-------- Provided information --------
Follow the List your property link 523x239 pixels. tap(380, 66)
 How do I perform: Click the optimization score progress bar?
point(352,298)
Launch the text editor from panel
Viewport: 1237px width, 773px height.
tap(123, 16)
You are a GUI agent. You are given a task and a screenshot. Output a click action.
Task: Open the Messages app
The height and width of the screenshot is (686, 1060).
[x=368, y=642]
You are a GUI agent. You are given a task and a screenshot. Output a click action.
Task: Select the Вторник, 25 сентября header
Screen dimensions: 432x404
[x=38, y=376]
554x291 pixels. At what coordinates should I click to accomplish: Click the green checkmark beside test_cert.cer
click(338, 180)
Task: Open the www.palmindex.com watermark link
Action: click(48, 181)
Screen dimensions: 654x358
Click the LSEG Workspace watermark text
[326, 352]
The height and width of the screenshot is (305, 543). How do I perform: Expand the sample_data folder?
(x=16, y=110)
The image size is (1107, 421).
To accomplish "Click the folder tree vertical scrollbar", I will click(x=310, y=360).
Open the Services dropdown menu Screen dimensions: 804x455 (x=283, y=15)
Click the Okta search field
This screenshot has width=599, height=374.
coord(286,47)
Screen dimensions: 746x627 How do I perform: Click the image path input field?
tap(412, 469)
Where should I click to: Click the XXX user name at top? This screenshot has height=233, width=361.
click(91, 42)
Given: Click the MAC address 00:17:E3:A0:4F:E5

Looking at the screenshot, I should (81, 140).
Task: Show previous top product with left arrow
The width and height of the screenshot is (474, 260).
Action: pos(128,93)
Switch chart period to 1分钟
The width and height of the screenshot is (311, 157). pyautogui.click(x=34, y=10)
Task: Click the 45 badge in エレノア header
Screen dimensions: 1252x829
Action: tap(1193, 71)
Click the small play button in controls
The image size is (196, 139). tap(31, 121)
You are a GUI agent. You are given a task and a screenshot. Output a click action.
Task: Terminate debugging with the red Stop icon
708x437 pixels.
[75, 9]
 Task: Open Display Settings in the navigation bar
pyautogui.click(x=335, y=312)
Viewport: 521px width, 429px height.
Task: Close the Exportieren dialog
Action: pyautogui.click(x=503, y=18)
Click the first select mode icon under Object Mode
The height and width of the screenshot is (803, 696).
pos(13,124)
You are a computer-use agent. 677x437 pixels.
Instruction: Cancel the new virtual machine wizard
--------
» **Required work**: Swap "Screen dimensions" for "Display size" wherever it occurs in the rows above, and reproduce all the rows with every other word left unchanged.

» **Result below**:
Follow the List your property link 523x239 pixels. tap(380, 66)
 How do I perform: Click the optimization score progress bar?
point(352,298)
Launch the text editor from panel
Viewport: 1237px width, 773px height.
tap(123, 16)
You are a GUI agent. You are given a task and a screenshot. Output a click action.
Task: Open the Messages app
The height and width of the screenshot is (686, 1060).
[x=368, y=642]
You are a GUI agent. You are given a task and a screenshot. Output a click action.
Task: Select the Вторник, 25 сентября header
Display size: 432x404
[x=38, y=376]
554x291 pixels. At what coordinates should I click to accomplish: Click the green checkmark beside test_cert.cer
click(338, 180)
Task: Open the www.palmindex.com watermark link
Action: click(48, 181)
Display size: 654x358
Click the LSEG Workspace watermark text
[326, 352]
The height and width of the screenshot is (305, 543). How do I perform: Expand the sample_data folder?
(x=16, y=110)
The image size is (1107, 421).
To accomplish "Click the folder tree vertical scrollbar", I will click(x=310, y=360).
Open the Services dropdown menu Display size: 804x455 (x=283, y=15)
Click the Okta search field
This screenshot has width=599, height=374.
coord(286,47)
Display size: 746x627 How do I perform: Click the image path input field?
tap(412, 469)
Where should I click to: Click the XXX user name at top? This screenshot has height=233, width=361.
click(91, 42)
Given: Click the MAC address 00:17:E3:A0:4F:E5

Looking at the screenshot, I should (81, 140).
Task: Show previous top product with left arrow
The width and height of the screenshot is (474, 260).
Action: pos(128,93)
Switch chart period to 1分钟
The width and height of the screenshot is (311, 157). pyautogui.click(x=34, y=10)
Task: Click the 45 badge in エレノア header
Display size: 1252x829
Action: tap(1193, 71)
Click the small play button in controls
The image size is (196, 139). tap(31, 121)
You are a GUI agent. You are given a task and a screenshot. Output a click action.
Task: Terminate debugging with the red Stop icon
708x437 pixels.
[75, 9]
 Task: Open Display Settings in the navigation bar
pyautogui.click(x=335, y=312)
Viewport: 521px width, 429px height.
Task: Close the Exportieren dialog
Action: pyautogui.click(x=503, y=18)
Click the first select mode icon under Object Mode
The height and width of the screenshot is (803, 696).
pos(13,124)
You are a computer-use agent. 677x437 pixels.
Instruction: Cancel the new virtual machine wizard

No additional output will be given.